The BFO uses 1/2 of a 6CG7 dual triode in a Colpitts oscillator circuit. In a Colpitts oscillator, capacitance is used to provide the feedback required for oscillation. The frequency of operation is controlled by the resonant frequency of coil L8, BFO/Pitch control C8, and the two 330pf capacitors in series. Stability in the BFO is as important as stability in the local oscillator. Any drift cannot be tolerated. Expensive silver mica capacitors (indicated by a "*" on the schematic) must be used throughout to guarantee stability. To protect against frequency changes caused by B+ variations, the oscillator is operated from a regulated 108V source.

The oscillator operates between about 1698kHz and 1702kHz. The frequency is controlled by the BFO/Pitch control on the front panel. For CW reception, the BFO/Pitch control should be adjusted to the high side of zero beat (lower capacitance for C8). Operating on the high side of zero beat takes advantage of the asymmetrical response of the crystal filter to provide the best single signal reception. The BFO should also be operated on the high side of zero beat when receiving lower sideband SSB signals on 40m band.
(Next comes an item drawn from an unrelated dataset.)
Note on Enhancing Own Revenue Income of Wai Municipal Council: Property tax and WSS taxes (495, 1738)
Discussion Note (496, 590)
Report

For reception of lower sideband SSB signals on the 80m band, the the BFO/Pitch control should be adjusted to the low side of zero beat (higher capacitance for C8).

BFO
Click On A Section of the Schematic
Below for Information on That Part of the Circuit:

BFO Schematic Regulated Plate Voltage Plate Decoupling Capacitor Load Resistor 6CG7 Vacuum Tube Grid Leak Resistor Grid Capacitor Output To Detector BFO Pitch Control Oscillator Tank Circuit And Feedback Capacitors

Or click on one of the links below:

BFO
 Oscillator Tank Circuit and Feedback Capacitors
 BFO/Pitch Control
 Grid Capacitor
 Grid Leak Resistor
 6CG7 Vacuum Tube
 Load Resistor
 Plate Decoupling Capacitor
 Regulated Plate Voltage
 Output To Detector


BFO:
 
Oscillator Tank Circuit and Feedback Capacitors:
The BFO frequency is determined by the tank circuit, which consists of coil L8 and two 330pf capacitors in series. The two 330pf capacitors effectively form a center-tapped 165pf capacitor, which is in parallel with L8. BFO/Pitch control C8 provides for fine control of the oscillator frequency.

The two 330pf capacitors do double duty. In addition to resonating with coil L8, they also form a capacitive voltage divider which allows some of the output from the plate to be fed back to the grid, sustaining oscillation.


BFO Tank Circuit


 
BFO/Pitch Control:
Different BFO frequencies are needed for USB, LSB, and CW reception, so the frequency of the BFO must be adjustable. This is accomplished by placing a small variable capacitor across the oscillator tank circuit. The control, mounted on the front panel, allows the BFO to be adjusted from about 1698kHz to 1702kHz.


BFO Pitch Control


 
Grid Capacitor:
The grid capacitor allows the oscillator tank circuit to be coupled to the grid of the tube, while blocking the plate voltage, which is also present on the tank circuit.


Grid Capacitor


 
Grid Leak Resistor:
Grid current rectified by the grid of the tube passes through the grid leak resistor and provides grid leak bias for the tube.


Grid Leak Resistor


 
6CG7 Vacuum Tube:
The 6CG7 is a dual triode perfectly suited for operation as a detector and BFO. A general purpose triode, it is electrically equivalent to the popular 6SN7-GTB octal tube.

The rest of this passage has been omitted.